Zu erledigende Aufgaben:
1. Gib den Absatz des Textes über die Fööss-Konzerte, der mit „Ein Jahr später mischte Niedecken“ beginnt, als kurze Stichpunktliste wieder und behalte dabei seine wesentlichen Fakten bei.
2. Führe den Text über die Fööss-Konzerte nach seinem letzten Satz weiter.

Vorliegender Text:
· · · · ·

Legendär sind die Gastauftritte von Niedecken und seinem damaligen Gitarristen Klaus „Major“ Heuser bei den Fööss-Konzerten 1989 im Millowitsch. Daraus entstand das Live-Album „Bläck Fööss & Fründe“, das vom Cover an die LP „Deja Vu“ von Crosby, Stills, Nash and Young angelehnt war. Mit Liedern wie „Ruut-wiess-blau querjestriefte Frau“, „Do kanns zaubere“ und „Time is cash, Time is money“, aber auch der Beatles-Nummer „Penny Lane“ oder John Lennons „Imagine“ in einer kölschen Version: „Stellt üch vüür“.

Müllers Aap kam im seidenen Bademantel

Ein Jahr später mischte Niedecken beim Album „20 Johr“ mit, für dessen aufwendig gestaltetes Cover „Sgt. Pepper's Lonely Hearts Club Band“ von den Beatles als Vorlage diente. Den ähnlich klingenden Titelsong hatte Heuser komponiert, den Gesang der einzelnen Strophen steuerten Niedecken, Willy Millowitsch und Jürgen Zeltinger bei. Der kölsche Willy („Hück Ovend weed die Stimmung jroß“) war bei den Konzerten in seinem Theater genauso mit dabei wie Boxer Peter Müller (Müllers Aap), der im seidenen Bademantel aus der Kulisse trat und seine eher mittelmäßigen Schallplattenerfolge anstimmte: „Ring frei zur nächsten Runde“ und „Rädewumm, dä Jung, dä fällt nit um“. Andere Gäste kamen nur einmal. Zunächst holte man sich die Altmeister der Karnevalsbühnen, Jupp Schmitz und Ludwig Sebus, die „Doof Noss“ Hans Hachenberg oder das Colonia Duett. „Für 1991 hatte Trude Herr fest zugesagt, doch dann ist sie im März verstorben“, erinnert sich Erry Stoklosa.

· · · · ·

Daten zum Zeigen auf Ziele:
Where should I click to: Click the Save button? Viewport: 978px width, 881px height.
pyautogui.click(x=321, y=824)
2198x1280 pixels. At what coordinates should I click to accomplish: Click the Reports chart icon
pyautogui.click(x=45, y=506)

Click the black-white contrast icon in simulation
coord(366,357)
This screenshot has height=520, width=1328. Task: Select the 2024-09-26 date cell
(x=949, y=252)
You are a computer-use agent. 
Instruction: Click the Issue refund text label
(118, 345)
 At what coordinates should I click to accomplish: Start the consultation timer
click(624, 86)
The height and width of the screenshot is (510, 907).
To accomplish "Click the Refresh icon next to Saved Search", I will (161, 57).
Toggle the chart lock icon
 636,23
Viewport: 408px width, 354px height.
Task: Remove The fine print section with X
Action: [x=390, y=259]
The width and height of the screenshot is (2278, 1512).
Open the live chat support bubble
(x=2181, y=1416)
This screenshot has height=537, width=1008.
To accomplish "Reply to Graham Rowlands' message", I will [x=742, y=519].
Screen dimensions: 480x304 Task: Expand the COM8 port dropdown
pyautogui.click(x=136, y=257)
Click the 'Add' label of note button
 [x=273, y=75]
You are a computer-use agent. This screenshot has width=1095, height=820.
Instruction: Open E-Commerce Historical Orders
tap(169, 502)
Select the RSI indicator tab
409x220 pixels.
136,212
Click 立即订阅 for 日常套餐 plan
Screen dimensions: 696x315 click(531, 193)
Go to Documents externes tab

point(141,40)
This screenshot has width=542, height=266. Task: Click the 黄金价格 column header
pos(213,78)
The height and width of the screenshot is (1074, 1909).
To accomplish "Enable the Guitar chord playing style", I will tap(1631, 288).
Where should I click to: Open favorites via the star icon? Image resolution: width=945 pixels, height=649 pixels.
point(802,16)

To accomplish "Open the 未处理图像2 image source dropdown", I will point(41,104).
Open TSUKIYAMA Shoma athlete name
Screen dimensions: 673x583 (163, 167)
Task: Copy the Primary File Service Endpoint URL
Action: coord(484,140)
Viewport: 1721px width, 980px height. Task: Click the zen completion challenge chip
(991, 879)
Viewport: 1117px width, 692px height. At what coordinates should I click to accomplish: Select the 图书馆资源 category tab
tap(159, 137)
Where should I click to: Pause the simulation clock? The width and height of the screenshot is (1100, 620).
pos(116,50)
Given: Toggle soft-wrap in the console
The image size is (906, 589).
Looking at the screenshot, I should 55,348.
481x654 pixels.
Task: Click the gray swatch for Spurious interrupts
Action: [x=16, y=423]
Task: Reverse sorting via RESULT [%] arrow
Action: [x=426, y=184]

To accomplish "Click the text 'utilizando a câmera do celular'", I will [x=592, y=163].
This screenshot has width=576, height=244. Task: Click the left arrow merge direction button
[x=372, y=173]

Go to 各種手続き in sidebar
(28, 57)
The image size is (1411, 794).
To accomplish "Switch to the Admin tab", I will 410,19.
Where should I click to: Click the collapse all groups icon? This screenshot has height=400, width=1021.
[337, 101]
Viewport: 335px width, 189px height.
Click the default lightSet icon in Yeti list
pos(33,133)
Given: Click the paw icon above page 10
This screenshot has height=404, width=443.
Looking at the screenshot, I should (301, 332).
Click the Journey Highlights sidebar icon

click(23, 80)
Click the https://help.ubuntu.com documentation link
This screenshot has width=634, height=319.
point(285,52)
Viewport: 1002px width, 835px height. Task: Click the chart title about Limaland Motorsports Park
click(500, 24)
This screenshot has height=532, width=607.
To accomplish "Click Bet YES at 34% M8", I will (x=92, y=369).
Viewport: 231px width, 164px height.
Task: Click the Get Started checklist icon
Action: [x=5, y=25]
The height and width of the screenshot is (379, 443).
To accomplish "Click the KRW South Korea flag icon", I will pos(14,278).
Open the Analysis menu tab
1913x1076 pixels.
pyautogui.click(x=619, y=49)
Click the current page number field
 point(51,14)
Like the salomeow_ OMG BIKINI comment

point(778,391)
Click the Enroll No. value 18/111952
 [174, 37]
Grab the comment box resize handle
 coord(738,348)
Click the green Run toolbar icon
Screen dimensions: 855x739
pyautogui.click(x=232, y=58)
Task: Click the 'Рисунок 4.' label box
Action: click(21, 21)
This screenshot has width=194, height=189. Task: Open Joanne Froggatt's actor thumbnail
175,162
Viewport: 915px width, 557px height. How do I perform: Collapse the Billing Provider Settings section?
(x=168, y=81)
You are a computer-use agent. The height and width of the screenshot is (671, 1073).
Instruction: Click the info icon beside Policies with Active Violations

· · · · ·

Ergebnisse der Übung:
1.
- Ein Jahr später wirkte Niedecken am Album „20 Johr“ mit, dessen aufwendiges Cover sich an „Sgt. Pepper's Lonely Hearts Club Band“ von den Beatles anlehnte.
- Den ähnlich klingenden Titelsong komponierte Heuser. Die Strophen sangen Niedecken, Willy Millowitsch und Jürgen Zeltinger.
- Bei den Konzerten in Millowitschs Theater war Willy Millowitsch dabei, ebenso Boxer Peter Müller (Müllers Aap).
- Müller trat im seidenen Bademantel auf und sang seine eher mittelmäßigen Schallplattenerfolge „Ring frei zur nächsten Runde“ und „Rädewumm, dä Jung, dä fällt nit um“.
- Andere Gäste kamen nur einmal, zunächst die Altmeister der Karnevalsbühnen: Jupp Schmitz, Ludwig Sebus, die „Doof Noss“ Hans Hachenberg und das Colonia Duett.
- Laut Erry Stoklosa hatte Trude Herr für 1991 fest zugesagt, starb aber im März.

2.
Zu lokal und national bekannten Größen wie Jürgen Becker und Biggi Wanninger, Stefan Raab, Marc Metzger und Linus gesellten sich internationale Formationen wie Ladysmith Black Mambazo aus Südafrika, Ariel aus Russland oder der Engländer Spencer Davis. Der machte in der Silvesternacht 2005 in der Arena mit, nachdem man sich zwei Jahre zuvor zufällig in einem Koblenzer Hotel kennengelernt hatte. Nun sang man gemeinsam einige Titel, die Mitte der 60er Jahre die Hitparaden angeführt hatten: „Gimme Some Lovin’“ und vor allem „Keep On Running“. Diesen Song spiele er schon seit Jahrzehnten mit seiner Oldie-Band, den Rolling Beats , verriet Bömmel Lückerath. „Und mindestens genauso gut wie das Original.“

Junge Talente am Mikrofon

Mit an die Mikrofone holten die Fööss immer wieder auch junge Bands, denen sie, so Stoklosa, „ein kleines Podium bieten wollten“ – von Brings und dem Jugendchor St. Stephan bis zu Cat Ballou und Miljö. 1993 waren das im Millowitsch die Four Reeves: die rappenden Geschwister hatten beim Arsch-huh-Konzert auf dem Chlodwigplatz auf sich aufmerksam gemacht. „Das war für uns der Durchbruch. Eine ganz große Nummer“, erinnerten sich Shary und Andrew Reeves jüngst bei der Premiere der TV-Dokumentation zum Fööss-Jubiläum.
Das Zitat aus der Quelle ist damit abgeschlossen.